Tesla’s electric-vehicle registrations in California dropped 15.1% through the first quarter, business knowledge confirmed, signaling an accelerated decline and rising challenges for the Elon Musk-led automaker in its greatest U.S. market.
In California, usually considered as a bellwether for EV tendencies, Tesla’s share has fallen to 43.9% from 55.5% a yr earlier, whereas manufacturers equivalent to Honda, Ford, and GM’s Chevrolet have grown their footprint, in response to the California New Automobile Sellers Affiliation, or CNCDA.
General zero-emission car gross sales within the state additionally rose 7.3% throughout the identical interval.
“An aging product lineup and backlash against Musk’s political initiatives are likely key factors for the decline in Tesla BEV market share,” the business physique stated.
The corporate reported earlier this month its first-quarter gross sales globally fell 13% to the bottom in almost three years, damage by pushback towards Musk, rising competitors and as prospects await a refresh of its bestselling Mannequin Y.
The billionaire’s management of the Trump administration’s Division of Authorities Effectivity has sparked widespread protests throughout the U.S., with activists demonstrating towards his function in federal workforce cuts and the cancellation of contracts funding international humanitarian applications.
Musk’s reputation has been declining amongst liberal voters, who’ve historically been extra inclined to buy electrical autos, notably in environmentally aware markets equivalent to California.
California accounts for almost a 3rd of Tesla’s gross sales within the U.S., in response to Reuters calculations based mostly on knowledge from Cox Automotive and the CNCDA.
The CNCDA additionally expects new car registrations within the state to fall 2.3% from final yr resulting from U.S. commerce insurance policies.
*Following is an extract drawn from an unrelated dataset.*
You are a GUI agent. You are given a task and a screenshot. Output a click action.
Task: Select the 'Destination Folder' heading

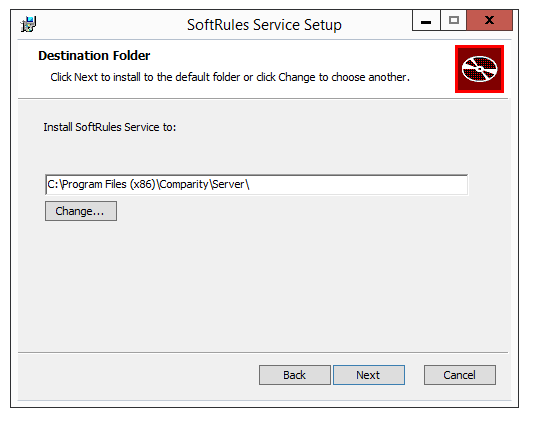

Whereas the Mannequin Y remained the best-selling EV within the state, its gross sales plummeted about 30% within the first quarter, in contrast with a yr earlier.
Tesla stated earlier this month that retooling manufacturing strains for the refreshed Mannequin Y at 4 of its factories resulted in a number of weeks of misplaced manufacturing through the first quarter.
In the meantime, analysts attributed a number of the drop in general gross sales within the January-March interval to prospects ready for cheaper variations of the refreshed Mannequin Y crossover.
Traders shall be intently watching Tesla’s earnings report on Tuesday for indications of whether or not the corporate will keep its annual development forecast regardless of the difficult quarter.